Class A Ordinary Shares Subject to Possible Redemption
We account for the Class A Ordinary Shares subject to possible redemption in accordance with the guidance in FASB ASC Topic 480, “Distinguishing Liabilities from Equity.” We classify Class A Ordinary Shares subject to mandatory redemption (if any) as liability instruments and measured at fair value. Conditionally redeemable Class A Ordinary Shares (including Class A Ordinary Shares that feature redemption rights that are either within the control of the holder or subject to possible redemption upon the occurrence of uncertain events not solely within our control) are classified as temporary equity. At all other times, we classify Class A Ordinary Shares as shareholders’ equity. All of the Public Shares feature certain redemption rights that are considered to be outside of our control and subject to the occurrence of uncertain future events. Accordingly, we present Class A Ordinary Shares subject to possible redemption at redemption value as temporary equity, outside of the shareholders’ equity section of our balance sheets included in this report under Item 1. “Financial Statements”.

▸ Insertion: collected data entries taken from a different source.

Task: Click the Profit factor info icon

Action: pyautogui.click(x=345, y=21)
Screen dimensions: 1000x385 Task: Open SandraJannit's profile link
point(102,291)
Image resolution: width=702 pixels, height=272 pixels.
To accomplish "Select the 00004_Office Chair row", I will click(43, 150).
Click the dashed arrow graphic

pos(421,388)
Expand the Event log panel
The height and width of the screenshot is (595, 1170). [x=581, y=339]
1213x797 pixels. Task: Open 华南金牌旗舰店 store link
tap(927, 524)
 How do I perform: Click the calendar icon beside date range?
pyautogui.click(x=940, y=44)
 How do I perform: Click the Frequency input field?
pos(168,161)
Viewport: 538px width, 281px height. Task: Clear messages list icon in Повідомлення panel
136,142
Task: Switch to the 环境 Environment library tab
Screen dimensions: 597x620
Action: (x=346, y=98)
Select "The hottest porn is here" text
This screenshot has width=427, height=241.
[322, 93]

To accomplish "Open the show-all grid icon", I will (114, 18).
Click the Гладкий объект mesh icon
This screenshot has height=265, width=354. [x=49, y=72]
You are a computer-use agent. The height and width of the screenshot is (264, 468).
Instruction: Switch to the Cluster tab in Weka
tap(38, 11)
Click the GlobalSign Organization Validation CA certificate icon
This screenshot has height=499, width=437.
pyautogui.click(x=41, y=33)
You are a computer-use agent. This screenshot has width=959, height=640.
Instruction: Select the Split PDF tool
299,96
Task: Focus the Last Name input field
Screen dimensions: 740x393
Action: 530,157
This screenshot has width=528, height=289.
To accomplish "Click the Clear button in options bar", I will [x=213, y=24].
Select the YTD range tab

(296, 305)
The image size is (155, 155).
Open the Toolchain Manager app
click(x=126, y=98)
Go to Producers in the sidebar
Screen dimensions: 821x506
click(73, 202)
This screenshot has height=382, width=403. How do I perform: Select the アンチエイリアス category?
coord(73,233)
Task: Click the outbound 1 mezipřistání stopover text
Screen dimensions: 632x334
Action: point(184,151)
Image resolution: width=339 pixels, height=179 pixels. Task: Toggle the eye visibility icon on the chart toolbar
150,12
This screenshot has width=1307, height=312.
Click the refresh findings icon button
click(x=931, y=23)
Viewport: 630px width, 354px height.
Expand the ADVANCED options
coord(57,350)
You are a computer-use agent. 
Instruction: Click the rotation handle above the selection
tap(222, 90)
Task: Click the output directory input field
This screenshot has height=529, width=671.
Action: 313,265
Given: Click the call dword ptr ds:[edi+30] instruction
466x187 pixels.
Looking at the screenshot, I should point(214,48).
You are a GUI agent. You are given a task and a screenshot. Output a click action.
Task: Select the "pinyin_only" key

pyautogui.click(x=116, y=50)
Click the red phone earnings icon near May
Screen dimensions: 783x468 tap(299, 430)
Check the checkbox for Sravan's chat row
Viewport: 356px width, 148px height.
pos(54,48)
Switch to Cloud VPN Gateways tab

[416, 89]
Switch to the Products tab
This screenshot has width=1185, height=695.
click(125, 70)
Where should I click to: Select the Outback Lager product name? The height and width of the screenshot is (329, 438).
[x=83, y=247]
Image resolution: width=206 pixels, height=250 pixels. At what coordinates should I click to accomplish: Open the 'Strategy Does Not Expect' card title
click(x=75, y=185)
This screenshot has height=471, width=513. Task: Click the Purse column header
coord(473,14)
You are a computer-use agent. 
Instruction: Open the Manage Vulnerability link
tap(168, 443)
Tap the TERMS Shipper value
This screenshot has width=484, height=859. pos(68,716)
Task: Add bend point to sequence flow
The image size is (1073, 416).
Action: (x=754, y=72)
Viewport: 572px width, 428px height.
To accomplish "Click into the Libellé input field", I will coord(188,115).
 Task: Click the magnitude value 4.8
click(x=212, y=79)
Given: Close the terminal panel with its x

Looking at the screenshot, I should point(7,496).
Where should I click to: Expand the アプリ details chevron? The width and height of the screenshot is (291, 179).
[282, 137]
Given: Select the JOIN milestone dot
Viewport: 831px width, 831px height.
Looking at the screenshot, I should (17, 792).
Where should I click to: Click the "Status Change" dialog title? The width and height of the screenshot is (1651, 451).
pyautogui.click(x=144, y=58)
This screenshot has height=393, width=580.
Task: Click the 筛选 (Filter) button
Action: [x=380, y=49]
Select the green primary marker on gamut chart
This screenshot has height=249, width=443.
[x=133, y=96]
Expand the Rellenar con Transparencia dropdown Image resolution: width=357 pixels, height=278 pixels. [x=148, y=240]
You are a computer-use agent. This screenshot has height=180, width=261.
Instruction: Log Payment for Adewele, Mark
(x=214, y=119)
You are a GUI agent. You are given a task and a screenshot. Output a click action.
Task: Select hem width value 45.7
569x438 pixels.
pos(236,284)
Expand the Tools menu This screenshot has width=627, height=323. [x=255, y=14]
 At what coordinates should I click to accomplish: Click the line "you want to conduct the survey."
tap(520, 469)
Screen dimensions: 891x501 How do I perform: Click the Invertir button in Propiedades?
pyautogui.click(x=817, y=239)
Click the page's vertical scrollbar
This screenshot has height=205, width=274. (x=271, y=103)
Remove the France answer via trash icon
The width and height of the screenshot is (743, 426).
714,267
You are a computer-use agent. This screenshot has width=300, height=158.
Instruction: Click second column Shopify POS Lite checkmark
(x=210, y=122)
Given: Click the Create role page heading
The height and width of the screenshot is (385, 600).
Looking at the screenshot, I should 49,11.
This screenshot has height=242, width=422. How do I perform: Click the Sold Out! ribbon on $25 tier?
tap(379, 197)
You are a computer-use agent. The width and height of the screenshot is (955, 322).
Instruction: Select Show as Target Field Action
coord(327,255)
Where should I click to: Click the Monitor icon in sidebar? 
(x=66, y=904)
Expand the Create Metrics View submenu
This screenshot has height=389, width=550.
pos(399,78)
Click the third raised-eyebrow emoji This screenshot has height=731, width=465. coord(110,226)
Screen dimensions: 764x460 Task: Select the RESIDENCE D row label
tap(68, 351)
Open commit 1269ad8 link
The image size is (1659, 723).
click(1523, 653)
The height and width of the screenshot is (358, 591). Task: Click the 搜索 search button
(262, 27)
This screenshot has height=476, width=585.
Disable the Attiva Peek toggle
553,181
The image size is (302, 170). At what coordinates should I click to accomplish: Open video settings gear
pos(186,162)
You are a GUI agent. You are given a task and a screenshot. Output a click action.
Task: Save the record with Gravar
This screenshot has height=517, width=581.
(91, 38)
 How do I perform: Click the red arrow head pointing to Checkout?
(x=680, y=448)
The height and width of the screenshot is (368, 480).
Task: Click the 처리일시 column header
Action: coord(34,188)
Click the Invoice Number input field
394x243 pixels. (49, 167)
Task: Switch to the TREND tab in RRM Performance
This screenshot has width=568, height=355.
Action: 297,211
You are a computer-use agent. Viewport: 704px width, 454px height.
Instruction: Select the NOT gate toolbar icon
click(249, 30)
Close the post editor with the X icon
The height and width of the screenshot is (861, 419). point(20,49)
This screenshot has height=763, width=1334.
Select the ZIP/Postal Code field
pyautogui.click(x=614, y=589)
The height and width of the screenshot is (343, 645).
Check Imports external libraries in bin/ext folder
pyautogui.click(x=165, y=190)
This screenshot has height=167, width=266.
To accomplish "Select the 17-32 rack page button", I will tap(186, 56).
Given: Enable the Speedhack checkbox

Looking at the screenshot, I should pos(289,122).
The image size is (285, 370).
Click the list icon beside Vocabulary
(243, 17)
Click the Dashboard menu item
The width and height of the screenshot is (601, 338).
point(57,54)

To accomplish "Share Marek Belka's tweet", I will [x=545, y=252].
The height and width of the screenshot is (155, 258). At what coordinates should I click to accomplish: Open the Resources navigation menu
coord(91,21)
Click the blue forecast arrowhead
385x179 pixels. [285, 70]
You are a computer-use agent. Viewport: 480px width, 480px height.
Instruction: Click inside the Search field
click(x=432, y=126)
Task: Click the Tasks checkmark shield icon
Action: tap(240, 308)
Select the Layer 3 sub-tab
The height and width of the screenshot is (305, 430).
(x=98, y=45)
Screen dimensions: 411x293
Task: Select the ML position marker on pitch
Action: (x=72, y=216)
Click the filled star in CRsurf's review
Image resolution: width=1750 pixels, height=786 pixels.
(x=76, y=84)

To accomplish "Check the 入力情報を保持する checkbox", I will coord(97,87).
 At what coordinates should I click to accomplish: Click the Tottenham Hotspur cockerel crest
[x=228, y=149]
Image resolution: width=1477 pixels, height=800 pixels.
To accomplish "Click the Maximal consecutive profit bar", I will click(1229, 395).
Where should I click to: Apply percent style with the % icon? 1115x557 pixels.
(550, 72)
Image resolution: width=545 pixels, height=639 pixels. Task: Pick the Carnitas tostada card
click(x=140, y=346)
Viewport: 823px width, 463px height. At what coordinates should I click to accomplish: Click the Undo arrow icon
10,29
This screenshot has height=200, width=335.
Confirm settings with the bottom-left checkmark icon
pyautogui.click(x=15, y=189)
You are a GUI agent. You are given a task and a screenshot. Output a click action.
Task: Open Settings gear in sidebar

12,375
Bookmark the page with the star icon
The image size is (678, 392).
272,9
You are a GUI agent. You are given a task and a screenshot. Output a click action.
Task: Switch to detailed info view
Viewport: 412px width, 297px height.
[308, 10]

Net Income (Loss) Per Ordinary Share
We comply with the accounting and disclosure requirements of FASB ASC Topic 260, “Earnings Per Share.” Net income (loss) per Ordinary Share is computed by dividing net income (loss) applicable to shareholders by the weighted average number of Ordinary Shares outstanding for the applicable periods. We apply the two-class method in calculating earnings per Ordinary Share and allocate net income (loss) pro rata to Class A Ordinary Shares subject to possible redemption, nonredeemable Class A Ordinary Shares and Class B Ordinary Shares. Accretion associated with the redeemable Class A Ordinary Shares is excluded from earnings per share as the redemption value is not in excess of the fair value.
Recent Accounting Standards
We do not believe that any issued, but not yet effective, accounting standards, if currently adopted, would have a material effect on our financial statements and notes thereto included in this report under Item 1. “Financial Statements”.
Recent Developments
On March 17, 2026, Gary Cookhorn resigned as a director of our board of directors, effective immediately. Mr. Cookhorn’s resignation did not result from any disagreement with the Company on any matter relating to the our operations, policies or practices.
On March 20, 2026, our board of directors unanimously appointed Donald H. Putnam to serve as a director , effective immediately.
ITEM 7.A. QUANTITATIVE AND QUALITATIVE DISCLOSURE ABOUT MARKET RISK.
We are a smaller reporting company as defined by Rule 12b-2 of the Exchange Act and are not required to provide the information otherwise required under this item.